- [To-do item]
Copy out the entries below word for word, starting at their first line and stopping after the line that contains "Looking at the image, I should click on (289, 211).".

==================================================

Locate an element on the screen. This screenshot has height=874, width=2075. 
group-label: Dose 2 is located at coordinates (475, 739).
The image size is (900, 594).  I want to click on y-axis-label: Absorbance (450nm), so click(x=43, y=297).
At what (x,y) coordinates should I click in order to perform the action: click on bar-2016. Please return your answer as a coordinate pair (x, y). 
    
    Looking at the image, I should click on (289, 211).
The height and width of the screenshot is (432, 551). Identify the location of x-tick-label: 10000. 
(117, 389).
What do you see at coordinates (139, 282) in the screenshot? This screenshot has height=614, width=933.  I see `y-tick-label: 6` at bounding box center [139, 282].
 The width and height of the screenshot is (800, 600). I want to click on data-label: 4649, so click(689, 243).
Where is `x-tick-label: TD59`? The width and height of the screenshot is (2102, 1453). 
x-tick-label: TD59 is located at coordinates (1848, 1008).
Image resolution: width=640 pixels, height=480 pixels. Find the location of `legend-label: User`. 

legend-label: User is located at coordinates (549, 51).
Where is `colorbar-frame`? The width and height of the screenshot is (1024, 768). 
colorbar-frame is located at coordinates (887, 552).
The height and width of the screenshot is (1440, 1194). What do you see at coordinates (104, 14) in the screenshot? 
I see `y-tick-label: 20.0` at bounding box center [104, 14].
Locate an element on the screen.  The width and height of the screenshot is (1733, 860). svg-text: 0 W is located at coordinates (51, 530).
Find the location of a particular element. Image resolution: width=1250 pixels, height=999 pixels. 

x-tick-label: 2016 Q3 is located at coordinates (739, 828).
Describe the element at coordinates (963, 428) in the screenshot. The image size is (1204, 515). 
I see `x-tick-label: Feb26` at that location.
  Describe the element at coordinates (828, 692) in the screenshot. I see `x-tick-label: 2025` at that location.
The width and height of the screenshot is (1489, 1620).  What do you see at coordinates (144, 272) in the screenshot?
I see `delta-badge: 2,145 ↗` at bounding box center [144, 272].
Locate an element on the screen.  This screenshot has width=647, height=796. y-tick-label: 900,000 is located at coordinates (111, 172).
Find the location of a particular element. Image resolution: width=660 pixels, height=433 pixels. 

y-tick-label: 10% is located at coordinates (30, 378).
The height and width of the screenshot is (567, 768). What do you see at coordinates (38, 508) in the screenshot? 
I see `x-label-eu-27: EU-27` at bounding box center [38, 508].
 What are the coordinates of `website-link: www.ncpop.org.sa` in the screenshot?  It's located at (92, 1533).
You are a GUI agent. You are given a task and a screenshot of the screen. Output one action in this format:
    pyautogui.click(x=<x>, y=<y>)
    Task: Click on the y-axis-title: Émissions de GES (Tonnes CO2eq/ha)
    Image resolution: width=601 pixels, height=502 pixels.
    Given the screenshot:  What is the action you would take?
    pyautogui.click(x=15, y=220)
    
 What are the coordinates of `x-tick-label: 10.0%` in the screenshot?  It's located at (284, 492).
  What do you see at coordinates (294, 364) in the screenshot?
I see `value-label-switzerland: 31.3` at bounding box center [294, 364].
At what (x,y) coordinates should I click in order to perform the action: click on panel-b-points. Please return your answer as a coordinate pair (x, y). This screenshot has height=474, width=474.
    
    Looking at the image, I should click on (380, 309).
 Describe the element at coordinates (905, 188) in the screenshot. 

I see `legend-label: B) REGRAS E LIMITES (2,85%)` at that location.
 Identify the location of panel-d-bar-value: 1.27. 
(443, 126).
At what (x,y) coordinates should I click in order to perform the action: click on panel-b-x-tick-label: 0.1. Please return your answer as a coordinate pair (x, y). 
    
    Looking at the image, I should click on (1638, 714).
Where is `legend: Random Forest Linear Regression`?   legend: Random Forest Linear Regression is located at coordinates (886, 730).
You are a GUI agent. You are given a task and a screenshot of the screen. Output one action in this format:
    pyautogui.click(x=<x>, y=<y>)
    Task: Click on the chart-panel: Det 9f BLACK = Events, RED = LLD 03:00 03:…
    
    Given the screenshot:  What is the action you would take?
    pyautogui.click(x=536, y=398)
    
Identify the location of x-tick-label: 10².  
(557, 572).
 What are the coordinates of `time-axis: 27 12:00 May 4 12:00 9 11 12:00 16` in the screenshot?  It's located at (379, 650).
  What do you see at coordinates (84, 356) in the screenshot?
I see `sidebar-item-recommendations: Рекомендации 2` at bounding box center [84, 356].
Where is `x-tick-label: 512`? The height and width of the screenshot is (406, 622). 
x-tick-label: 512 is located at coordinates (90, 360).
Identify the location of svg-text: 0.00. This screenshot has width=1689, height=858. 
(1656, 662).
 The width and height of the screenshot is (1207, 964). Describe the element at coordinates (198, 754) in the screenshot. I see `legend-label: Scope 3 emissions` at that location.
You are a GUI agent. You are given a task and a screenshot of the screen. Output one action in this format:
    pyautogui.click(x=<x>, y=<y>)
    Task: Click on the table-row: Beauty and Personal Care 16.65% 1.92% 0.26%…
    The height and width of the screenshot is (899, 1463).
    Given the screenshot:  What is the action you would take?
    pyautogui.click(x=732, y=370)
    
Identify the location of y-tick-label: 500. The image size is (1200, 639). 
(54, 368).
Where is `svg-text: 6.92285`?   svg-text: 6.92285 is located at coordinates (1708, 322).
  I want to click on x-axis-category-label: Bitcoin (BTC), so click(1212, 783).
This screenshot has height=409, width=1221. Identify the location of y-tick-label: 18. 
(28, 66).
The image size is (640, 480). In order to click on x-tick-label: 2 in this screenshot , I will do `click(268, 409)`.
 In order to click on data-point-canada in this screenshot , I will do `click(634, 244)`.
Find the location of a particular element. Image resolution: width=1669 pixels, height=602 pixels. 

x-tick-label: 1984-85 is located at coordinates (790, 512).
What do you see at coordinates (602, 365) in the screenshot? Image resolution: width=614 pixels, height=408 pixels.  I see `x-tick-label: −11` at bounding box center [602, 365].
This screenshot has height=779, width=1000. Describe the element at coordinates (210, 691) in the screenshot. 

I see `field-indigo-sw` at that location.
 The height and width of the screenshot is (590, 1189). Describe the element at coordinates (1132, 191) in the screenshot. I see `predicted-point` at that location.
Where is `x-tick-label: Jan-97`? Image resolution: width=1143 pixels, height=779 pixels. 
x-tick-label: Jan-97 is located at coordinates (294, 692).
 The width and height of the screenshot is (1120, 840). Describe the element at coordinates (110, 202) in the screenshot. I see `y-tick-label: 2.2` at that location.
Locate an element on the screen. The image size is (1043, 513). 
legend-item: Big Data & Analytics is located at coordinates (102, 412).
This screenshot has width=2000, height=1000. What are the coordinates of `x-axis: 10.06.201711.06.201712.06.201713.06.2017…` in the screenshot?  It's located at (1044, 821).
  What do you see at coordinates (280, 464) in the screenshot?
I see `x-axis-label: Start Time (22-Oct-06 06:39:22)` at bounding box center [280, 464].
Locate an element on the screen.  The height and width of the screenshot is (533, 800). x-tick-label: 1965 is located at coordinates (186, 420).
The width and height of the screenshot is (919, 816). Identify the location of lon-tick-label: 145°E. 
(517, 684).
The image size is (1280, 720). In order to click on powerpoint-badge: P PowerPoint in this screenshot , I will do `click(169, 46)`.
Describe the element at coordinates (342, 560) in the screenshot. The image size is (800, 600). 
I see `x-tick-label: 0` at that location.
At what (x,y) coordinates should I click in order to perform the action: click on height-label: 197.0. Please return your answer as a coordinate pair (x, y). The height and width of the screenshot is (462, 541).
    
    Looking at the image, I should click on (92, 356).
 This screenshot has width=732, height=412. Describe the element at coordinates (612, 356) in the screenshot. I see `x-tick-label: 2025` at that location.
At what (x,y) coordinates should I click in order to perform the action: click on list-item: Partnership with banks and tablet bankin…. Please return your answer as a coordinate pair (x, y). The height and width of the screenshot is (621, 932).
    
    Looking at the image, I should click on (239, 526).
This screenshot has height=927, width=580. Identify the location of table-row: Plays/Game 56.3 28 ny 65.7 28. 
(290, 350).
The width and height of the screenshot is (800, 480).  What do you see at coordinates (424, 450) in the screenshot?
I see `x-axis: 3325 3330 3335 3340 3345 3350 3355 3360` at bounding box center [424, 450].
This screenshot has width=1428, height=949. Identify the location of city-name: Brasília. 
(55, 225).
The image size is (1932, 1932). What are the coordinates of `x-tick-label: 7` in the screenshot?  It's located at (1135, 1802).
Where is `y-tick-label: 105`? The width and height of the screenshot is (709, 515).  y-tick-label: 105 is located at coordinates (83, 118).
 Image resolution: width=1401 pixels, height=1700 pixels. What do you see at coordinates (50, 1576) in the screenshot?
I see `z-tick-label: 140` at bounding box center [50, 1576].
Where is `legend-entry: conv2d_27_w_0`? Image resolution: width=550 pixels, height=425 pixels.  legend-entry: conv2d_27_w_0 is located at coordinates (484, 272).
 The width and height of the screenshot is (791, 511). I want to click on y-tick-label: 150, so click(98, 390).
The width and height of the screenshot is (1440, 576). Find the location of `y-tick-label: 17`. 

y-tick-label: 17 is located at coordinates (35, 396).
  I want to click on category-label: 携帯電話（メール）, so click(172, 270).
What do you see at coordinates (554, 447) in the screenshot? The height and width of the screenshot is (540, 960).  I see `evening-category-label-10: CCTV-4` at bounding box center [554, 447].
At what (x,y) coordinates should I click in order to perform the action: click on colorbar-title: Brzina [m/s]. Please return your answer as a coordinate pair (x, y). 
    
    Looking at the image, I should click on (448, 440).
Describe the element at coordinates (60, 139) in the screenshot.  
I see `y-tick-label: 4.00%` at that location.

==================================================

- [Written solution]
Locate an element on the screen. This screenshot has height=874, width=2075. 
group-label: Dose 2 is located at coordinates (475, 739).
The image size is (900, 594).  I want to click on y-axis-label: Absorbance (450nm), so click(x=43, y=297).
At what (x,y) coordinates should I click in order to perform the action: click on bar-2016. Please return your answer as a coordinate pair (x, y). 
    
    Looking at the image, I should click on (289, 211).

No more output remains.